Two decades of inorganic carbon dynamics along the Western Antarctic Peninsula

Abstract

Abstract. We present 20 years of seawater inorganic carbon measurements collected along the western shelf and slope of the Antarctic Peninsula. Water column observations from summertime cruises and seasonal surface underway pCO2 measurements provide unique insights into the spatial, seasonal and interannual variability of the dynamic system. The discrete measurements from depths > 2000 m align well with World Ocean Circulation Experiment observations across the time-series and underline the consistency of the data set. Analysis shows large spatial gradients in surface alkalinity and dissolved inorganic carbon content, with a concomitant wide range of Ωarag from values < 1 up to 3.9. This spatial variability was mainly driven by increasing influence of biological productivity towards the southern end of the sampling grid and melt water input along the coast towards the northern end. Large inorganic carbon drawdown through biological production in summer caused high near-shore Ωarag despite glacial and sea-ice melt water input.

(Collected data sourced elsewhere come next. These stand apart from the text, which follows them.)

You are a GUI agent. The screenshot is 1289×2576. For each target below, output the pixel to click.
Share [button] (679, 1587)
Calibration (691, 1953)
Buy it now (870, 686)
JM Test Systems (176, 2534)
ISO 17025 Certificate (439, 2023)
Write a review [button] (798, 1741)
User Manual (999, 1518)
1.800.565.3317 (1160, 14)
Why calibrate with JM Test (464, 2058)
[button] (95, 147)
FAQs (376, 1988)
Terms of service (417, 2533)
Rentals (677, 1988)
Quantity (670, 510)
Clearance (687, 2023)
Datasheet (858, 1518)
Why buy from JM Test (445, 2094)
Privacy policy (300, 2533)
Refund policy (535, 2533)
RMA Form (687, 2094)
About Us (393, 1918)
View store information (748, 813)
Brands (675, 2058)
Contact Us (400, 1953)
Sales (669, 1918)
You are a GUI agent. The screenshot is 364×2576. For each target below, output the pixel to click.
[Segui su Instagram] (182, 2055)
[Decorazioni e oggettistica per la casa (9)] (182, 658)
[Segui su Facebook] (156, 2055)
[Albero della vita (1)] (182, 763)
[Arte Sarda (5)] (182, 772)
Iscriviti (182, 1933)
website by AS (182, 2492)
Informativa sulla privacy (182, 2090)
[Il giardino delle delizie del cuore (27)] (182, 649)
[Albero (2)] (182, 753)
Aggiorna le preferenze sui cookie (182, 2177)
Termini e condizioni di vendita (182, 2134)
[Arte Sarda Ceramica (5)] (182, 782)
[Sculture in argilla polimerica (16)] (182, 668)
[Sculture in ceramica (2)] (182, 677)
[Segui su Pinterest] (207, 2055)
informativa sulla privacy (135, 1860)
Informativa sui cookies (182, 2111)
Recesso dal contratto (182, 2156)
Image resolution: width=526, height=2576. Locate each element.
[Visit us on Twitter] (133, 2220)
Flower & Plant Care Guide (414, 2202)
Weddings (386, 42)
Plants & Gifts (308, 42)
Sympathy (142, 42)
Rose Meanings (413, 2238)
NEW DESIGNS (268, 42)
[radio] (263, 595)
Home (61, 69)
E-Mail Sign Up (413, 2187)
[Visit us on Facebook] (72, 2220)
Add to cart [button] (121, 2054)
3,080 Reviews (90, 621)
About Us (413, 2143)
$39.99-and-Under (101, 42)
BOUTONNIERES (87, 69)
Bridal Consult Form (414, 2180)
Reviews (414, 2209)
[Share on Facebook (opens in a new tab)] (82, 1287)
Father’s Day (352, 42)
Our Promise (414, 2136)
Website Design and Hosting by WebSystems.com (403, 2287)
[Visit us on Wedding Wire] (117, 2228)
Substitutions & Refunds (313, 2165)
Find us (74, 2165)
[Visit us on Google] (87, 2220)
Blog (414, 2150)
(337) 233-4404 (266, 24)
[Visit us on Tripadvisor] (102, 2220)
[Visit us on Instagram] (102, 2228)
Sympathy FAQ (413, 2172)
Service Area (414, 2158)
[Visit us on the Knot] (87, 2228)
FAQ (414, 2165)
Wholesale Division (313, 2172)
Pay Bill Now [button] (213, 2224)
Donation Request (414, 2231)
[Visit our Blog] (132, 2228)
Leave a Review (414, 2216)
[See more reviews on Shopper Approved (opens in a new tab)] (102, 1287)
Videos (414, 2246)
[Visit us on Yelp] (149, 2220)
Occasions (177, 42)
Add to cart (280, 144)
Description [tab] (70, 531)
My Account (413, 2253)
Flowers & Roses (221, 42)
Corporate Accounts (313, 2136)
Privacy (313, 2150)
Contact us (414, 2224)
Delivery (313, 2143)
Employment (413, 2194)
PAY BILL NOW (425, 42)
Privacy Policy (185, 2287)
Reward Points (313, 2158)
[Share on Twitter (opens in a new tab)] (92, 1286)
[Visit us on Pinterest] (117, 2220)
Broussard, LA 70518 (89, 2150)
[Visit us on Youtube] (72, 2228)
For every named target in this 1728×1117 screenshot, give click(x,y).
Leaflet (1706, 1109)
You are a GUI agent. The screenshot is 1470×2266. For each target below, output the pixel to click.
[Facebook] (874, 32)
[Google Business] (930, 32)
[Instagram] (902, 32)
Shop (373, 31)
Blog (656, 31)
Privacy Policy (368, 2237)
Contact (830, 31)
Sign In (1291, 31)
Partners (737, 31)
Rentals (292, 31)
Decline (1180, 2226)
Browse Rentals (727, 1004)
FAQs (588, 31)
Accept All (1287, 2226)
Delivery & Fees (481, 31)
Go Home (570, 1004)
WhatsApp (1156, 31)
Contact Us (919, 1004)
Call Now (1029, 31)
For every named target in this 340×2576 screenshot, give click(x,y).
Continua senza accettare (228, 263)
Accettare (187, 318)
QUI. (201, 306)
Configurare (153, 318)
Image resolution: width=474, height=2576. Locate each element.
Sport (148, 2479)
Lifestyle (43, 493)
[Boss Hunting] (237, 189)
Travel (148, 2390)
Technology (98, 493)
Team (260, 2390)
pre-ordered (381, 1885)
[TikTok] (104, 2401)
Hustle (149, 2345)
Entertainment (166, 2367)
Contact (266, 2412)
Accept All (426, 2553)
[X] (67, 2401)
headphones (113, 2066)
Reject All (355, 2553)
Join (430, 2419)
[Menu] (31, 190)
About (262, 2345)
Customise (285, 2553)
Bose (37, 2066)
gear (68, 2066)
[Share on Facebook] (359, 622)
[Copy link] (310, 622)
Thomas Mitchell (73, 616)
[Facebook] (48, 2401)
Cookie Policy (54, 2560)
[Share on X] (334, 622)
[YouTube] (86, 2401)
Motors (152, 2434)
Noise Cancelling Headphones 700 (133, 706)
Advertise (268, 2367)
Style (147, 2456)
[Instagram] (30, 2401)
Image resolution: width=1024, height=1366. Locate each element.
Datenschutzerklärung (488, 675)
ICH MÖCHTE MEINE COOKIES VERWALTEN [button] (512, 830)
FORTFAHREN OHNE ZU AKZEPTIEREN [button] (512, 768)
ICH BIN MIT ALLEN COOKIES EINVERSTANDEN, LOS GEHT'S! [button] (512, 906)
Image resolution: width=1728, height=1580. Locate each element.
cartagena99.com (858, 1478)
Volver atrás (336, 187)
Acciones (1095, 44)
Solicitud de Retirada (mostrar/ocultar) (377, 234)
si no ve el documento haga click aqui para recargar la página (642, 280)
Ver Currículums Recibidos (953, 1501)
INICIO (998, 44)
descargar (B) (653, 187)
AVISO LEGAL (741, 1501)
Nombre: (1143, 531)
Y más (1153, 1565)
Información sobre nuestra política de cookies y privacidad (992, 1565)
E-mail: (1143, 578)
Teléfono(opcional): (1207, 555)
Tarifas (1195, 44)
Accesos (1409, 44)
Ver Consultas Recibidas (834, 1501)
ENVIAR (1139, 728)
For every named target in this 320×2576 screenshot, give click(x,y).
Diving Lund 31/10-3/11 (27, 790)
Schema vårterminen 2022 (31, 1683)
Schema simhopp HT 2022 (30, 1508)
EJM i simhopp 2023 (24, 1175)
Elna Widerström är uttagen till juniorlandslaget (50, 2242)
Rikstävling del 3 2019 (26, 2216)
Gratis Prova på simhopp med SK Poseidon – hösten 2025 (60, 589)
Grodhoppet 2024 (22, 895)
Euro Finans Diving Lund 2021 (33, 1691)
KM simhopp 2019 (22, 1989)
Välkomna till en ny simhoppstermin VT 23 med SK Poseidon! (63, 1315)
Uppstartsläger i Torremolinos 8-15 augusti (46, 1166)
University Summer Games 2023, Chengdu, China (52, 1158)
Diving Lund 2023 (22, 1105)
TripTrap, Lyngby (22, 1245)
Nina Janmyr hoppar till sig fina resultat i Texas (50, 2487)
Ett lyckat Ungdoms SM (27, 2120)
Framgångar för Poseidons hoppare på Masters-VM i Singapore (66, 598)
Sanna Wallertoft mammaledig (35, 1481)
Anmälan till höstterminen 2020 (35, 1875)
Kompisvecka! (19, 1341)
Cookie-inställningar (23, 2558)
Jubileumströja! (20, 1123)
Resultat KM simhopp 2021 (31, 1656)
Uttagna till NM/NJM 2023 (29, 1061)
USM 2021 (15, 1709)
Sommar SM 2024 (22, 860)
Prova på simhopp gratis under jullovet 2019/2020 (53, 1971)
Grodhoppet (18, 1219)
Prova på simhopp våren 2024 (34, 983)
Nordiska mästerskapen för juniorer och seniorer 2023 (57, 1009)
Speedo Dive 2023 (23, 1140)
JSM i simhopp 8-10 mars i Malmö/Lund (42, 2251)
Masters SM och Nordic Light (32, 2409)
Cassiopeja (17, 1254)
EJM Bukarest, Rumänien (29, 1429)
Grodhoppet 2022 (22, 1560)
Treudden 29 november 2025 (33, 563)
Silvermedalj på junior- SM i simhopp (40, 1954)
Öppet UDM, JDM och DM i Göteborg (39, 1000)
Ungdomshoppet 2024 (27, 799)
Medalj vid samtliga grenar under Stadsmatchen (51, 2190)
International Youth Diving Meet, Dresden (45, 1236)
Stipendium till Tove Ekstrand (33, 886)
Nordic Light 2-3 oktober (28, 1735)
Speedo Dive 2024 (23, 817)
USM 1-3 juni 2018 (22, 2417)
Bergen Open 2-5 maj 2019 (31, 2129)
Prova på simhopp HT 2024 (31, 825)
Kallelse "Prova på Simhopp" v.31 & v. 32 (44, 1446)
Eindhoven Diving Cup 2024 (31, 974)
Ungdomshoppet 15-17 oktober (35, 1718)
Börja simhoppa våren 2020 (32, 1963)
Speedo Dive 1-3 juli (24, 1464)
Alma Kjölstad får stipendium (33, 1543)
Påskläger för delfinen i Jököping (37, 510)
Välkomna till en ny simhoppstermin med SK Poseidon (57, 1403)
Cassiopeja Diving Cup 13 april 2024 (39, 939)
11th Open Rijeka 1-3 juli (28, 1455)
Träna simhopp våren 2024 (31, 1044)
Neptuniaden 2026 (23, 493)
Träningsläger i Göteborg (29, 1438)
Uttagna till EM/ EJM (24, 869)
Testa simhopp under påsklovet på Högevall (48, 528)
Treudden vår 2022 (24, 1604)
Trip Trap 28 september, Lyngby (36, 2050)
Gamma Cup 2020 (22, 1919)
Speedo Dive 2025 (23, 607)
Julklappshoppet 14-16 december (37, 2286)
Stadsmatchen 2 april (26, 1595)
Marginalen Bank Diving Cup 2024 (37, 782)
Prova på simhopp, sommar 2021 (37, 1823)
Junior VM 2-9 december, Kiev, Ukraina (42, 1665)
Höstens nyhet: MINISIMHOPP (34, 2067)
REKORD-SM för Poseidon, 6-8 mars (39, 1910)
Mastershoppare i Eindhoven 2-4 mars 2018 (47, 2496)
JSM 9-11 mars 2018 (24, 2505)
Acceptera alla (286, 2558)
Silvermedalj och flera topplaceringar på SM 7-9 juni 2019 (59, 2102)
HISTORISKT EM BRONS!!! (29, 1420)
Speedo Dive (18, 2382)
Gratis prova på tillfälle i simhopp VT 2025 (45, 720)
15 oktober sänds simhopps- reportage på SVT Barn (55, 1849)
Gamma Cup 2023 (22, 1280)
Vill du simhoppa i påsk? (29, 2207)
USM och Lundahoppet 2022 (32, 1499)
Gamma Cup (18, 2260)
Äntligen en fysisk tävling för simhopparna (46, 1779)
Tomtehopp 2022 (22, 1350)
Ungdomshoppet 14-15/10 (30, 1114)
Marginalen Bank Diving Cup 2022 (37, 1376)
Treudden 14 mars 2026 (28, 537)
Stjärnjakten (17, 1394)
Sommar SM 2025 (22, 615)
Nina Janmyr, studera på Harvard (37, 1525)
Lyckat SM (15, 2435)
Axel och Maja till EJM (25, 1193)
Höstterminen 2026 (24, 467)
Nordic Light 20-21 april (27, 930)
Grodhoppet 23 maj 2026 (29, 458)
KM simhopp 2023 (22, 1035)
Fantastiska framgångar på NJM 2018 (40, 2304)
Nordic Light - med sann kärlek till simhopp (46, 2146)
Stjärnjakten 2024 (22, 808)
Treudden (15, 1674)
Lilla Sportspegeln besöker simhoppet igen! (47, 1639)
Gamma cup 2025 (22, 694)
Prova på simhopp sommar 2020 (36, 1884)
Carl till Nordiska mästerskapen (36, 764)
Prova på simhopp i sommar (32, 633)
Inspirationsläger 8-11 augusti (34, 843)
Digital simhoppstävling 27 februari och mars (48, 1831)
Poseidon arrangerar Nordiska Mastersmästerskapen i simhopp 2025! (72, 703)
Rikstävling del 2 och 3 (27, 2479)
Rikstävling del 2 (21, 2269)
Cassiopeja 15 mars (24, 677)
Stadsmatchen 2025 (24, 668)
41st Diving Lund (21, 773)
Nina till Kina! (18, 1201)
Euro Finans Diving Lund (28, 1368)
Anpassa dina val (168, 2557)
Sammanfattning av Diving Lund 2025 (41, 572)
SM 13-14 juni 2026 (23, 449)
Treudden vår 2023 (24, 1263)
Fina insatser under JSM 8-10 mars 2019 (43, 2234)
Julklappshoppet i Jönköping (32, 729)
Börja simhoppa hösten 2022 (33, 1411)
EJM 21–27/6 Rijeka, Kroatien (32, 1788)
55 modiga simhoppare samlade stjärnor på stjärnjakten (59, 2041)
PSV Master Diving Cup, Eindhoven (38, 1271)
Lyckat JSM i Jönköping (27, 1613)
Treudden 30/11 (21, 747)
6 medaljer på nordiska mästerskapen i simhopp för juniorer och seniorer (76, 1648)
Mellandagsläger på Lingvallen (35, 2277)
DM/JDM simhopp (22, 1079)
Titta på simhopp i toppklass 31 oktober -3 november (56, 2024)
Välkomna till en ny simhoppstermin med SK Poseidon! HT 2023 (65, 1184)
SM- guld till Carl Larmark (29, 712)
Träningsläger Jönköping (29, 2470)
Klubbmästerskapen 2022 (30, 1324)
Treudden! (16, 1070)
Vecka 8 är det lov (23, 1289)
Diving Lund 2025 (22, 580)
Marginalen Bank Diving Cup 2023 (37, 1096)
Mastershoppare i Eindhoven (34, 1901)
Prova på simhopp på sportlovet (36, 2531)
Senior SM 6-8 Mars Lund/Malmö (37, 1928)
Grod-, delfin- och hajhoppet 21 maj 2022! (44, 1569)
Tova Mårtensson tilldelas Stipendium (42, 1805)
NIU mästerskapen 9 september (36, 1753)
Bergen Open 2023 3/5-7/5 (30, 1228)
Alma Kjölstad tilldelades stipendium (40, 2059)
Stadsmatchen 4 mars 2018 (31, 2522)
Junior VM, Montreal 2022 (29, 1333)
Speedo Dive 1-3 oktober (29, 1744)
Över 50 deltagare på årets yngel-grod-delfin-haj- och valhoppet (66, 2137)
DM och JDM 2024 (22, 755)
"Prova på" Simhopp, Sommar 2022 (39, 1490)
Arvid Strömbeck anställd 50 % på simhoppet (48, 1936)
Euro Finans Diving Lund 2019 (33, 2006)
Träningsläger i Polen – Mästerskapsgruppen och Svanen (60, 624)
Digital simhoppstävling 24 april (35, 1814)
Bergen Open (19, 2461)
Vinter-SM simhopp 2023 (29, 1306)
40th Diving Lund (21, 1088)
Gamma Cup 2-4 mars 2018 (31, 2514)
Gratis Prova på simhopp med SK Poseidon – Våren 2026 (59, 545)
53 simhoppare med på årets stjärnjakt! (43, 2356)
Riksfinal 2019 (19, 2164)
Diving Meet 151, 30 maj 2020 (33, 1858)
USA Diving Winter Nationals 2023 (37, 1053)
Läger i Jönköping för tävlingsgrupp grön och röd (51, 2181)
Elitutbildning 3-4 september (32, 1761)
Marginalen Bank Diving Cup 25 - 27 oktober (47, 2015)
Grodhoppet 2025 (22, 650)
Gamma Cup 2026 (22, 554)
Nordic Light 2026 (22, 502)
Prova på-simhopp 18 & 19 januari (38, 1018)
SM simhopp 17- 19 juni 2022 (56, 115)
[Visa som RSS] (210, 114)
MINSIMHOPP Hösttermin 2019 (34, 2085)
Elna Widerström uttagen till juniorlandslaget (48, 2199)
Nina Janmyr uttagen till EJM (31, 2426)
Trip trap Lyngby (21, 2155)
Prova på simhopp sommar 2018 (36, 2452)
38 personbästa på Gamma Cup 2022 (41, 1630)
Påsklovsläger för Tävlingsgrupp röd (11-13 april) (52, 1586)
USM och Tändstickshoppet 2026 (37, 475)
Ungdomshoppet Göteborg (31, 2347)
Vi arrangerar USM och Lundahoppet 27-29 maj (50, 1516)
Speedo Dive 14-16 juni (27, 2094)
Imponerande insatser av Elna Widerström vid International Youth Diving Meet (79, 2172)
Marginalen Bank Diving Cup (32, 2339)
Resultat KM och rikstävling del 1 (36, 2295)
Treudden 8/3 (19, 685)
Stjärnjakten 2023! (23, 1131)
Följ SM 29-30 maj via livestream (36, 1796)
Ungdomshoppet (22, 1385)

In support of previous studies, we observed Redfield behavior of regional C / N nutrient utilization, while the C / P (80.5 ± 2.5) and N / P (11.7 ± 0.3) molar ratios were significantly lower than the Redfield elemental stoichiometric values. Seasonal predictions of Ωarag suggest that surface waters remained mostly supersaturated with regard to aragonite throughout the study. However, more than a third of the predictions for winters between 1999 and 2013 resulted in Ωarag < 1.3. Such low levels of Ωarag may have implications for important organisms such as pteropods. Despite large interannual variability, surface pCO2 measurements indicate a statistically significant increasing trend of up to 23 μatm per decade in fall and spring and a concomitant decreasing pH, pointing towards first signs of ocean acidification in the region. The combination of ongoing ocean acidification and freshwater input may soon provoke more unfavorable conditions than what the ecosystem experiences today.